#### [Instruksi yang Diberikan]
Jawab pertanyaan berikut dari teks tentang rekomendasi Komnas Perempuan.
1. Peringatan hari apa yang dijadikan momentum desakan Komnas Perempuan?
2. Berapa nomor putusan Mahkamah Agung yang disebut dalam teks?
3. Kelompok apa yang direkomendasikan untuk diteguhkan?

#### [Teks yang Disediakan]
----------
Bertolak dari keprihatinan tersebut di atas dan momentum peringatan Hari Konstitusi 18 Agustus, Komnas Perempuan  mendesak Kementerian Pendidikan dan Kebudayaan, Riset dan Teknologi, Kementerian Dalam Negeri, Kementerian Hukum dan HAM, Kementerian Pemberdayaan Perempuan dan Perlindungan Anak, Kementerian Agama, Kantor Staf Presiden, Kemenkopolhukham, Bappenas, Pemerintah Daerah, DPRD dan Masyarakat untuk segera mengambil langkah sistemik bagi pengaturan/kebijakan baik yang dikeluarkan Pemerintah Daerah, Sekolah Negeri atau lembaga negara yang memberlakukan pemaksaan busana/seragam didasarkan pada ajaran agama tertentu. 

 

 

Komnas Perempuan merekomendasikan:

  • Kantor Staff Presiden, Kementerian Koordinator Politik, Hukum dan Keamanan, Kementerian Koordinator Bidang Pemberdayaan Manusia dan Kebudayaan 
    • Melakukan Koordinasi mendesak dengan melibatkan Kementerian Dalam Negeri, Kementerian Pendidikan Riset, Teknologi dan Kebudayaan, Kementerian Pemberdayaan Perempuan dan Perlindungan Anak, serta melibatkan lembaga nasional Hak Asasi Manusia (HAM) antara lain Komnas HAM, Komnas Perempuan, Komisi Perlindungan Anak untuk memberikan penyikapan secara sistemik pasca putusan Mahkamah Agung Nomor 17P/HUM/2021 mengenai penggunaan pakaian seragam pengaturan busana di lingkungan pendidikan negeri dan kantor pemerintahan.
    • Meneguhkan Kelompok Kerja Khusus untuk penanganan kebijakan diskriminatif untuk menyusun perencanaan sistemik dalam mengupayakan percepatan penanganan dan pencegahan kebijakan diskriminatif.
----------
#### [Cuplikan Data]

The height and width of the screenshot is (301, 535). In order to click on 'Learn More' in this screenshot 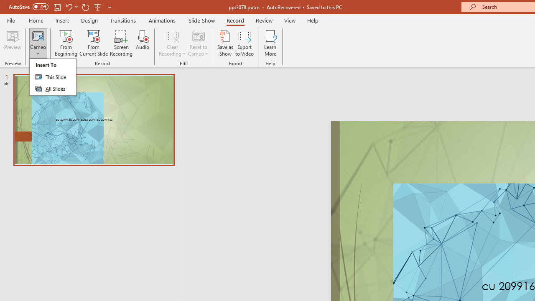, I will do `click(270, 43)`.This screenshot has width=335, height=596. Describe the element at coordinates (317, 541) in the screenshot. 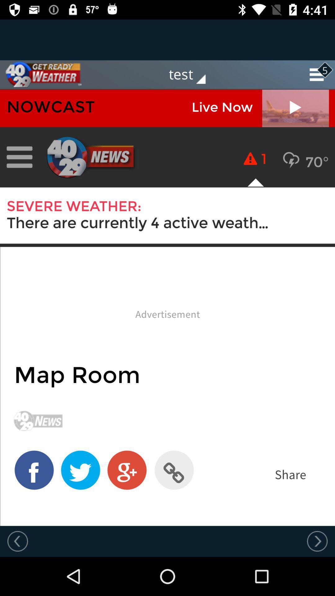

I see `next page` at that location.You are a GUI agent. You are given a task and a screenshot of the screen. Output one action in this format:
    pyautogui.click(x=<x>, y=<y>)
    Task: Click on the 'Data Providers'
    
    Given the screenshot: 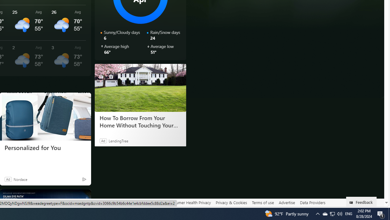 What is the action you would take?
    pyautogui.click(x=313, y=202)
----------
#### [Hasil Akhir]
1. Hari Konstitusi 18 Agustus.
2. Nomor 17P/HUM/2021.
3. Kelompok Kerja Khusus untuk penanganan kebijakan diskriminatif.